Question

How To Use Biopython To Parse Blast Output And Get Gene Symbol From Ncbi?

1

Entering edit mode

11.6 years ago

eke ▴ 10

Hello all. I am very, very new to Python/Biopython and am currently stuck.

I am using standalone BLAST via Bash. I have about 40k non-human sequences which I am blasting against the human genome, outputting as XML format. Included in the output are GI and RefSeq accession numbers. I believe that it is possible to query NCBI for various bits of information, among those official gene symbols or Entrez ID's. What I would like to do is for each record in the BLAST output, utilize the hit id (accession number) to query NCBI for the official gene symbol and/or Entrez ID. I want my output to be the original BLAST query, the hit id, and the gene symbol and Entrez ID per record.

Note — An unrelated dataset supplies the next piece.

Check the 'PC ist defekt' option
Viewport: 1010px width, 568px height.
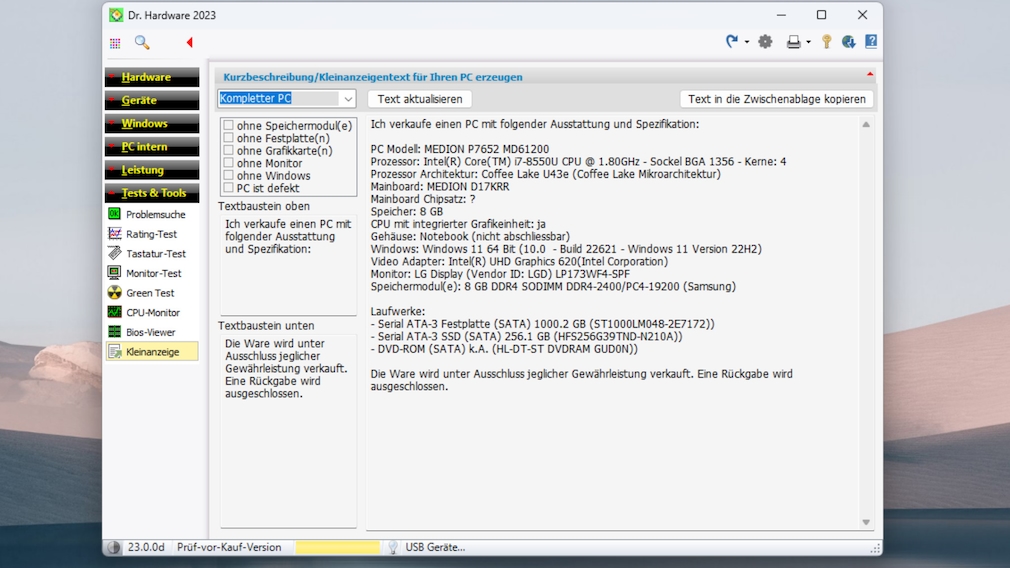229,188
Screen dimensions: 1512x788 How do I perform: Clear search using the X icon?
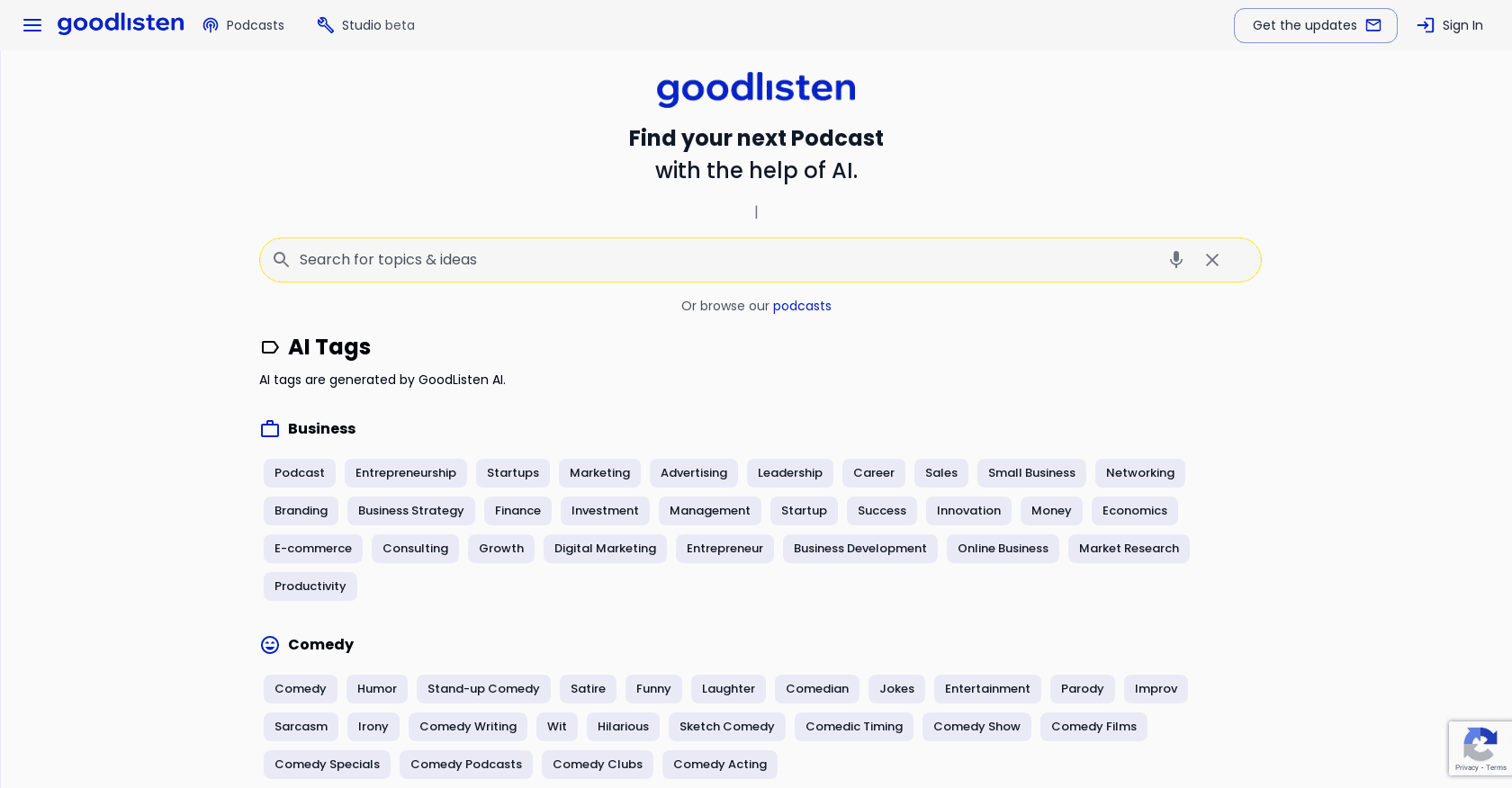1211,260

I have been delving into the various Biopython resources and have managed to parse my BLAST output (using Bash; I am very new to Biopython and just haven't yet committed the time to parsing it in Biopython instead of Bash) to grab only the query and hit id per record, but I do not know how to convert/use this in terms of querying NCBI for gene symbols/Entrez IDs. Any help in the right direction would be appreciated.

biopython blast ncbi • 7.7k views

ADD COMMENT • link updated 11.6 years ago by Whetting ★ 1.6k • written 11.6 years ago by eke ▴ 10

3

Entering edit mode

I suggest you start by looking over the sections on the BLAST XML parser and the NCBI Entrez web interface in the Biopython tutorial http://biopython.org/DIST/docs/tutorial/Tutorial.html and come back with some specific questions.

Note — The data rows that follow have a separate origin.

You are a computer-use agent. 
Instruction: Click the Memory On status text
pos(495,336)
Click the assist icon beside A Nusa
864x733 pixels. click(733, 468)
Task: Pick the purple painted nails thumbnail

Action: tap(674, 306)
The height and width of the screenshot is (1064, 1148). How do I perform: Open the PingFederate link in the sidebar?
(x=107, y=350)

ADD REPLY • link 11.6 years ago by Peter 6.0k

score 3 · Answer 1 · 2012-09-04

Hi, I wrote this long ago to do something similar. The code is very verbose, but it is relatively easy to follow (I hope). This snippet of code will go into GenBank and based on the accession number (which you say you have) it will download the GenBank record and print it to a temporary file. Using SeqIO you can open the file and get all the information you may need (in this case I am getting the name and the sequence)

    from genbankdownload import get_accession

    def download(accession_number):
        temp = open('file.temp','w')
        file = get_accession(accession_number, 'nucleotide','gb')
        print >> temp, file
        temp.close()
        record = SeqIO.read("file.temp",'gb')
        temp = open('file.temp','w')
        print >> temp, ">"+record.description
        print >> temp, record.seq
        temp.close()
    #to use just use this command. You can place it in a loop if you want...
    download("JN639839.1")

EDIT: my sincere apologies, like I mentioned this code is old, and was part of a bigger project. You will need to get genbankdownload.py from here: http://www.google.com/url?sa=t&rct=j&q=&esrc=s&source=web&cd=4&ved=0CDUQFjAD&url=http%3A%2F%2Fiysik.com%2Fuploads%2Fbioinformatics%2Fgenbankdownload.py&ei=E7RHUKn2NdG60QGSi4GYCw&usg=AFQjCNGbuF-frCqpQg3NQ0MkABHds_kuVg This python script was developed by Simon J. Greenhill. So I do not want to take credit for that part!!